● **WORK ORDER**: Once the images are removed, set down everything else in the listing below exactly.

********

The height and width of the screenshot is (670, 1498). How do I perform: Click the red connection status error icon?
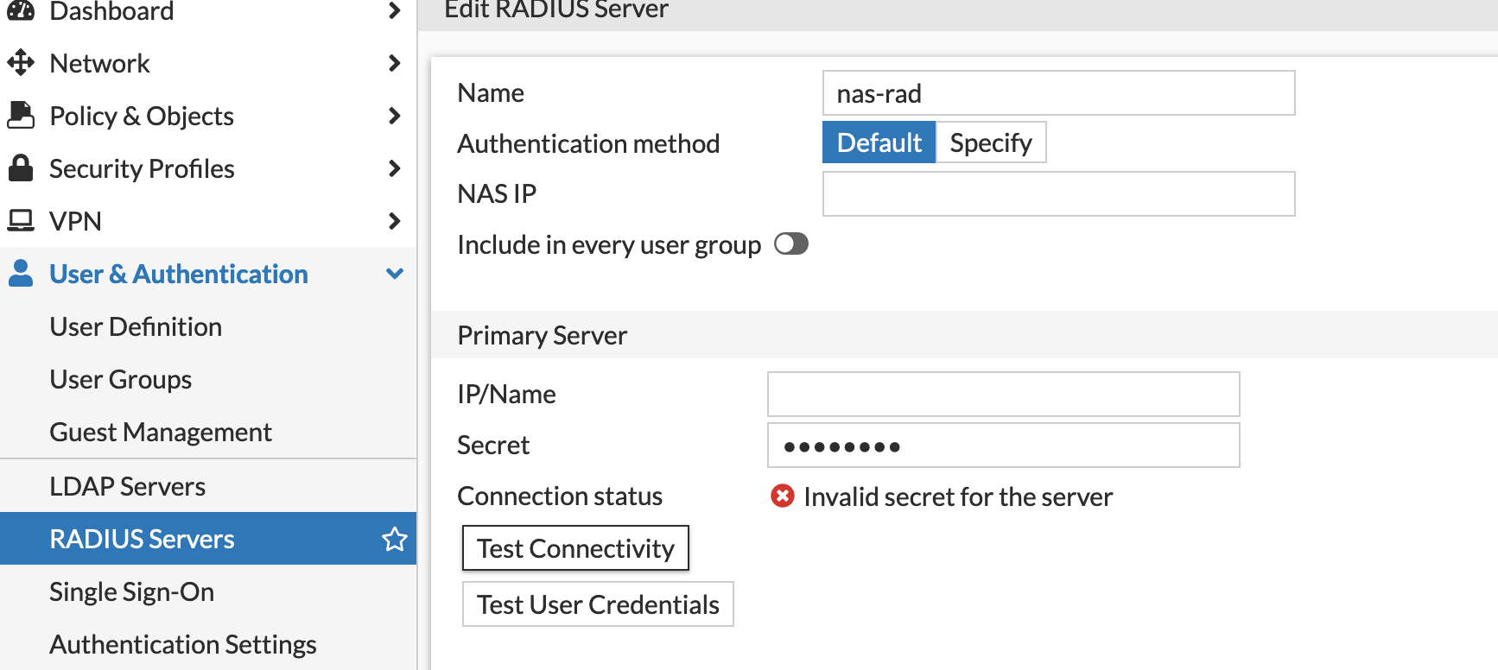tap(783, 496)
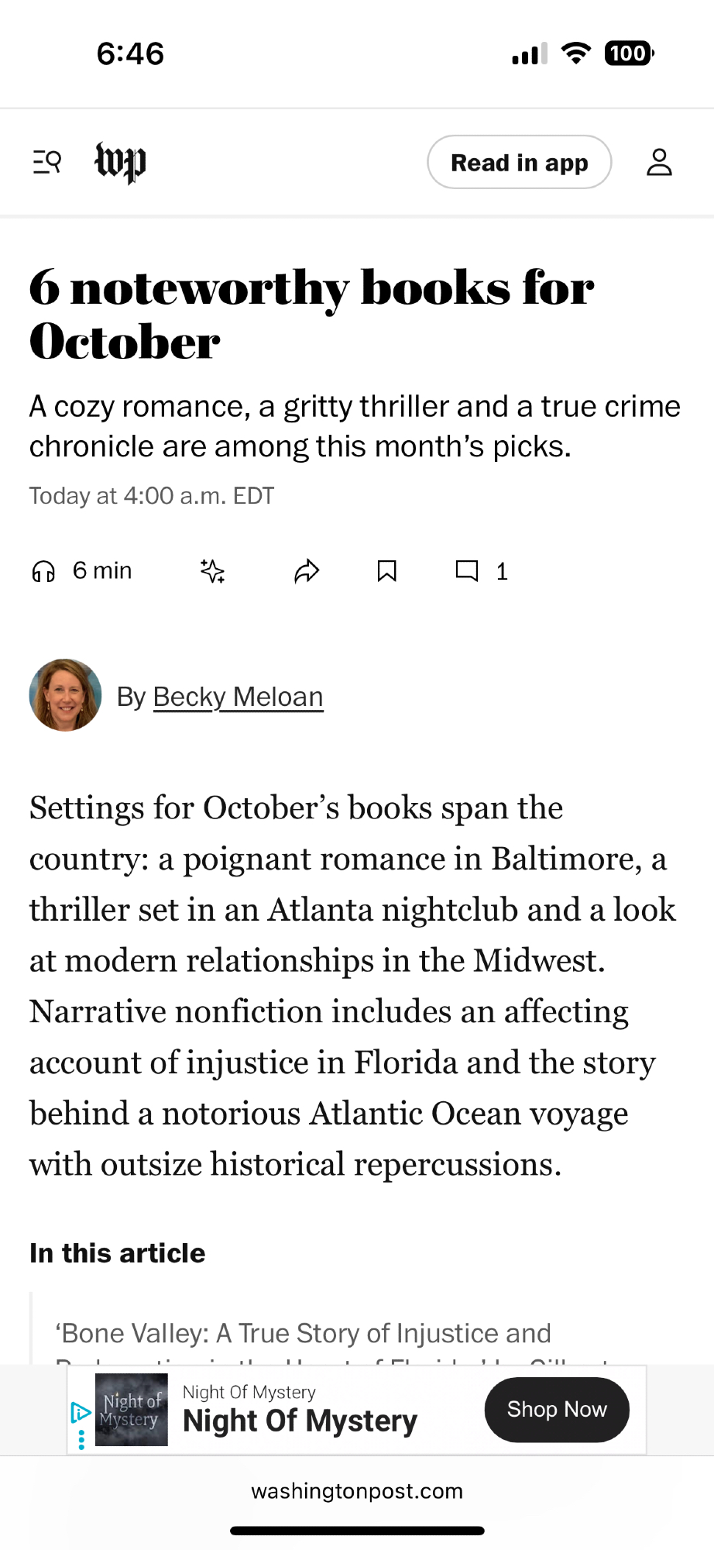Open the user account profile icon
The height and width of the screenshot is (1550, 714).
tap(659, 162)
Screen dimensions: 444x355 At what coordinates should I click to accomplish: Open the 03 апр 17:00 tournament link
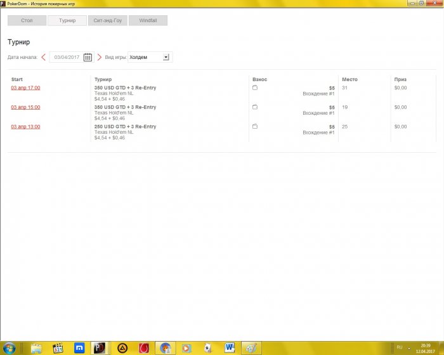(x=25, y=88)
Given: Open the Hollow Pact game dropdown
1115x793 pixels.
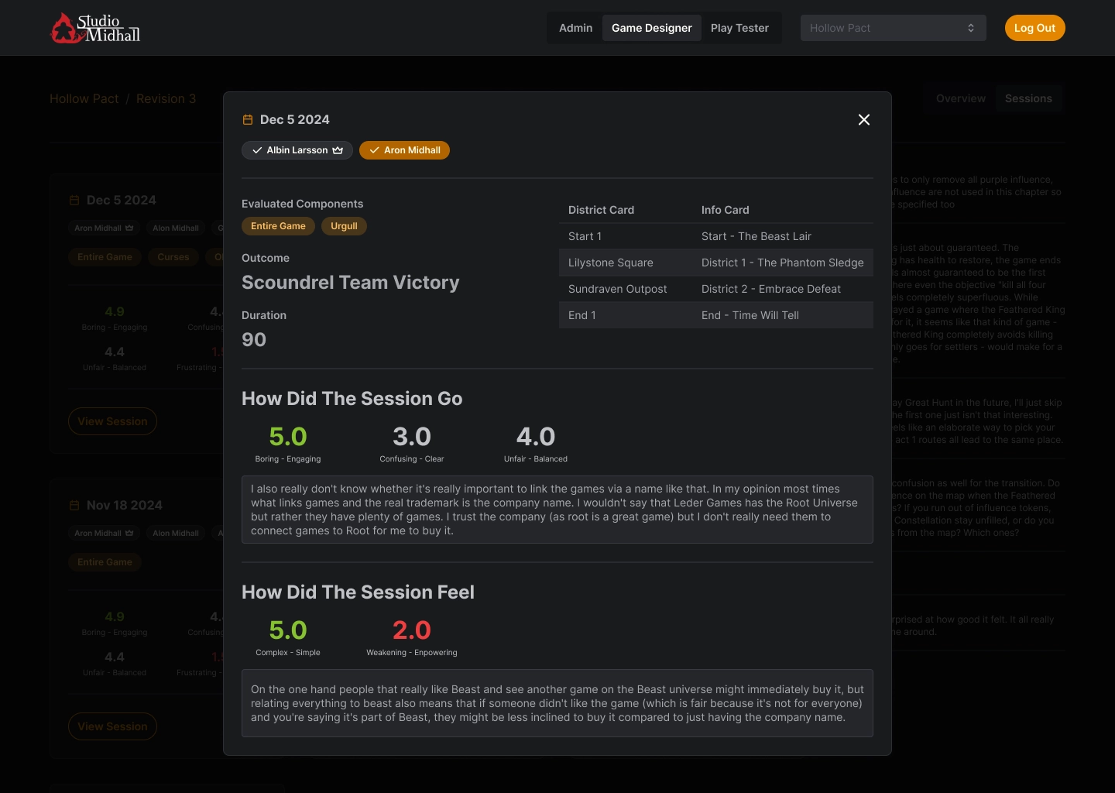Looking at the screenshot, I should [x=892, y=28].
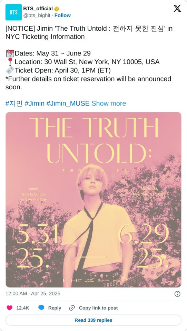187x331 pixels.
Task: Open the #Jimin hashtag
Action: 35,103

********

● **RESPONSE TO THE TASK**:
The height and width of the screenshot is (670, 1498). How do I perform: Click the red connection status error icon?
tap(783, 496)
Open the user account profile icon
The height and width of the screenshot is (1550, 714).
tap(659, 162)
Screen dimensions: 444x355 At what coordinates should I click to accomplish: Open the 03 апр 17:00 tournament link
(x=25, y=88)
Given: Open the Hollow Pact game dropdown
1115x793 pixels.
Looking at the screenshot, I should [x=892, y=28].
187x331 pixels.
Task: Open the #Jimin hashtag
Action: 35,103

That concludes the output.